WRITTEN TASKS ::
• a. In the address on Africa and India, repeat everything from "It has all now" down to "production of commodities." word for word.
• b. Translate this sentence from the address on Africa and India into French: "India is committed to a reinvigorated and multi-dimensional India-Africa relationship."

TEXT PASSAGE ::
====

Posted on: May 27, 2015 | Back | Print

His Excellency the Trade Minister, Mr. Jean Louis Billon,

CMD, Exim Bank Mr. Mathur

ED for Nordic India Group Amb Tuuananen,

Friends, Colleagues, Acquaintances,

Ladies and Gentlemen,

Over 50 years ago on 25th May 1963, the then leaders of Africa, took a historical stride by creating the Organization of the African Unity (OAU), now known as African Union (AU). Subsequent year they created another institution - African Development Bank. Since then, the African states have relentlessly worked to provide depth and meaning to their political independence and striving for the socio-economic development of their peoples. Of course, the efforts have yielded the desired results.

Africa, a large continent of 54 countries and over a billion people, is today is emerging strongly from long periods of lost opportunities in their post-independence journey. Average GDP growth across the continent during the 1990s was merely 2.2% while average inflation hovered around 27%.

It has all now changed. Since 2001 Africa’s GDP has expanded more quickly each year than the global average. According to the IMF, seven of the world’s ten fastest growing economies today are in sub-Saharan Africa. And for the first time in living memory, inflation has been below the GDP growth rate for the last few years. In fact, in the past decade, only the bloc of developing Asian economies  led by China has grown faster than Africa.

A second trend to watch is the growing importance of services, agriculture and manufacturing to the economies of sub-Saharan Africa. The region already has a group of fast-growing export-oriented economies that do not rely heavily on the production of commodities.

Ladies and Gentlemen,

India’s relation’s with Africa go back a long way. Today, our historical relationship with Africa has been revitalized keeping in view functional cooperation in the 21st century. Our political support for Africa has been augmented by closer economic cooperation, including economic assistance, functional cooperation, soft loans and private sector investment.

India is committed to a reinvigorated and multi-dimensional India-Africa relationship. Our technical and economic co-operation programme, ITEC, was launched in the 1960’s. Under this programme, professionals from Africa, Latin America and Asia attended courses in Indian training institutions. Indian experts also travelled to other developing countries to advice on various development-related policies and practices. From relatively modest beginnings, our capacity building programmes have expanded considerably in range and volume. Over the last year, nearly 10,000 ITEC training slots were allotted to 161 developing countries for about 280 courses in disciplines such as finance, management, IT, telecommunications, rural development and agro-processing.

====

DATA SEGMENT ::
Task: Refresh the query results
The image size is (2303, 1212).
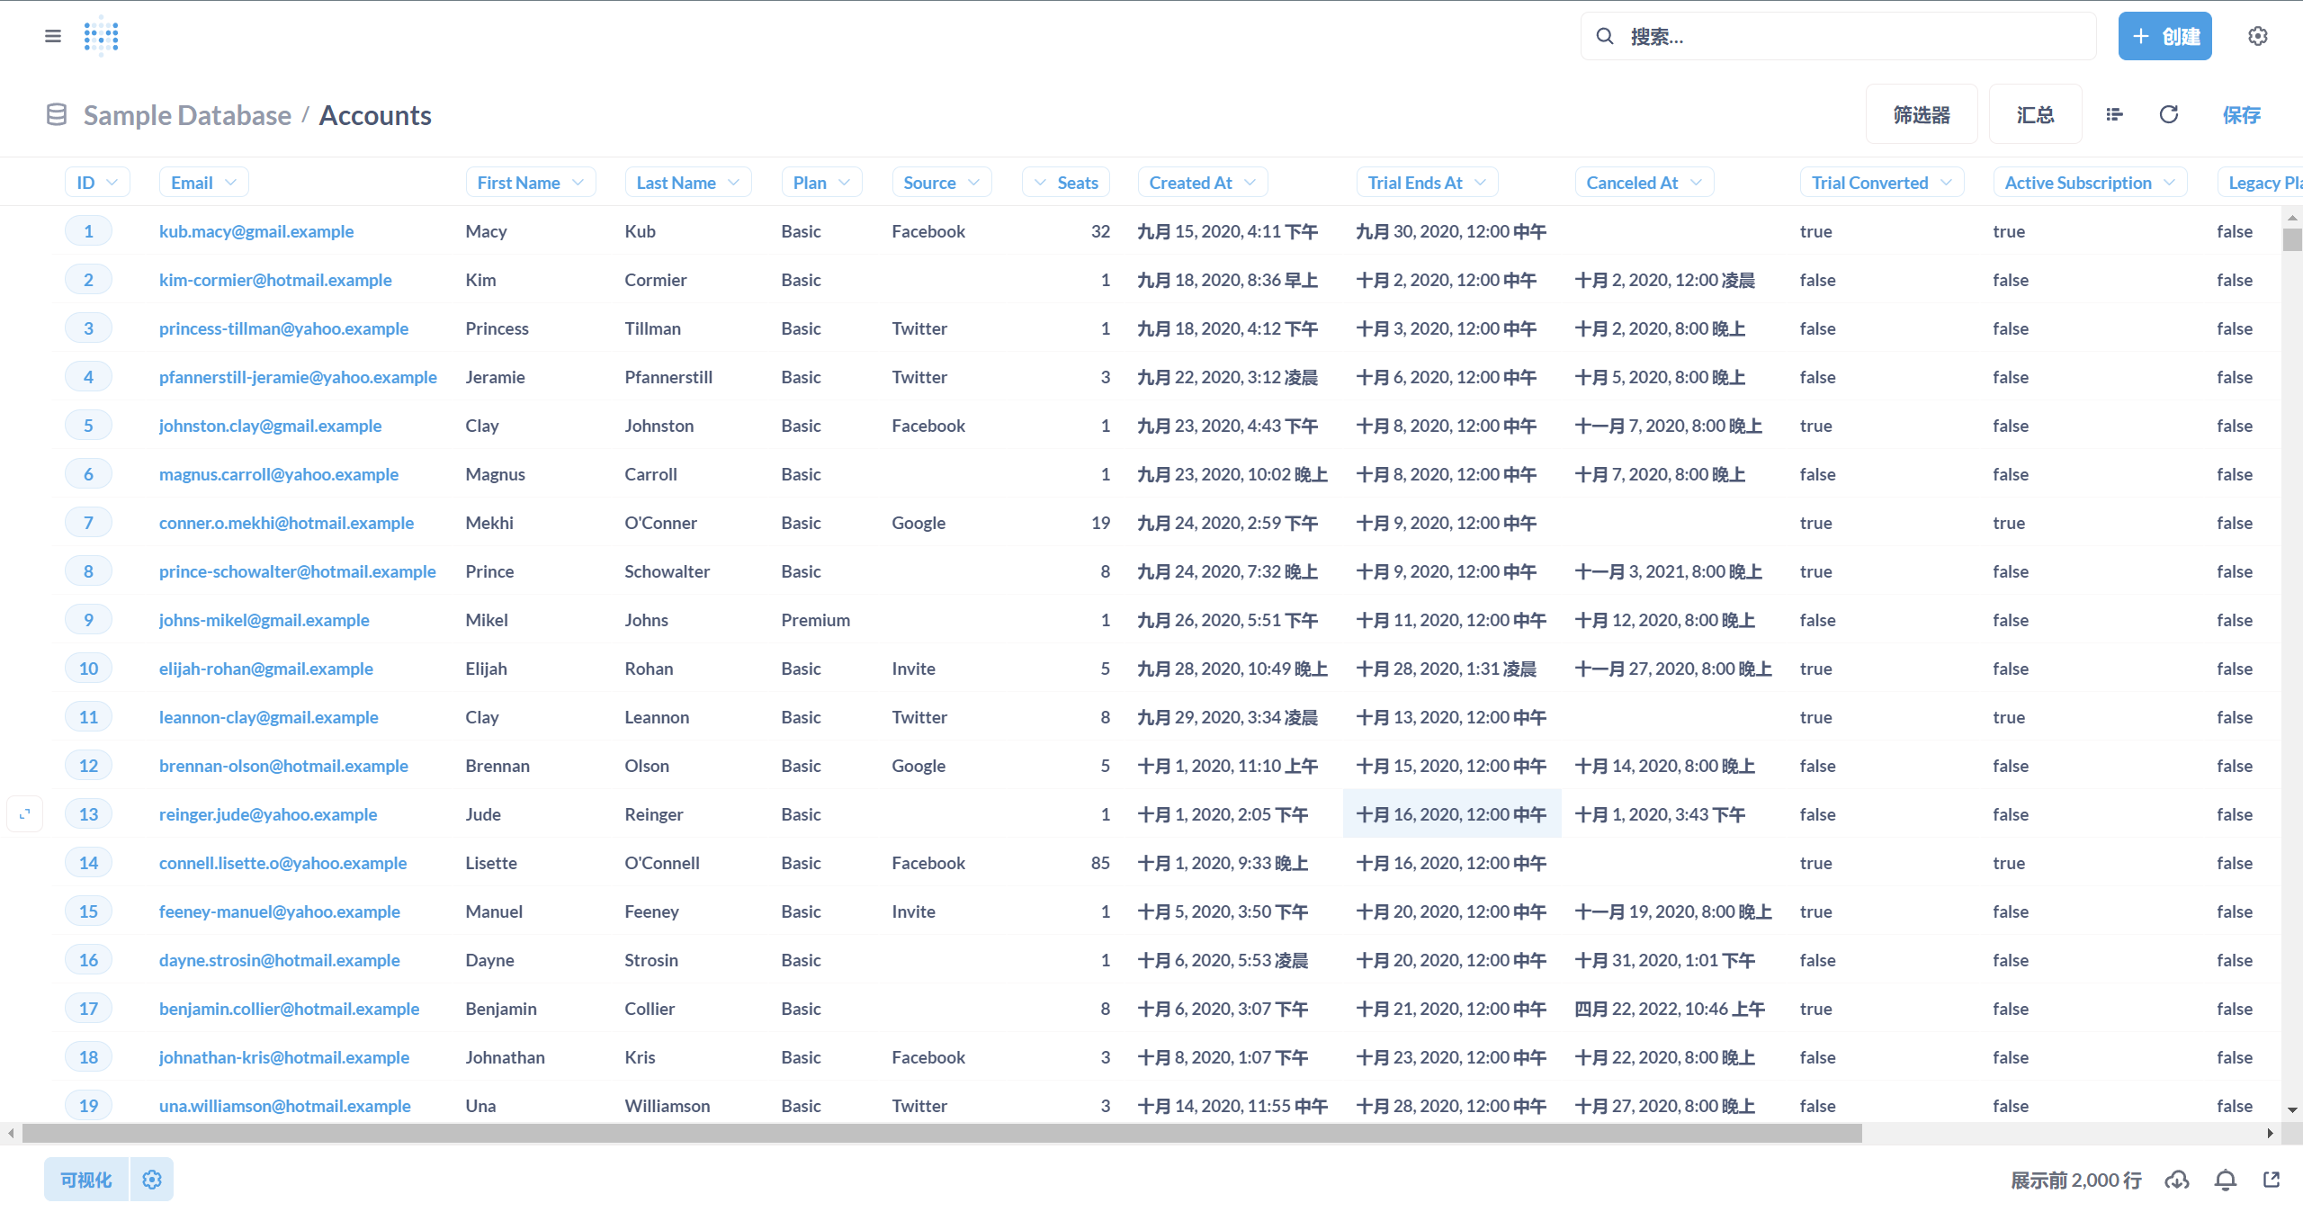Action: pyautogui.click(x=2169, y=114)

====

THE RESPONSES ::
• a.
It has all now changed. Since 2001 Africa’s GDP has expanded more quickly each year than the global average. According to the IMF, seven of the world’s ten fastest growing economies today are in sub-Saharan Africa. And for the first time in living memory, inflation has been below the GDP growth rate for the last few years. In fact, in the past decade, only the bloc of developing Asian economies  led by China has grown faster than Africa.

A second trend to watch is the growing importance of services, agriculture and manufacturing to the economies of sub-Saharan Africa. The region already has a group of fast-growing export-oriented economies that do not rely heavily on the production of commodities.

• b. L'Inde est attachée à une relation Inde-Afrique redynamisée et multidimensionnelle.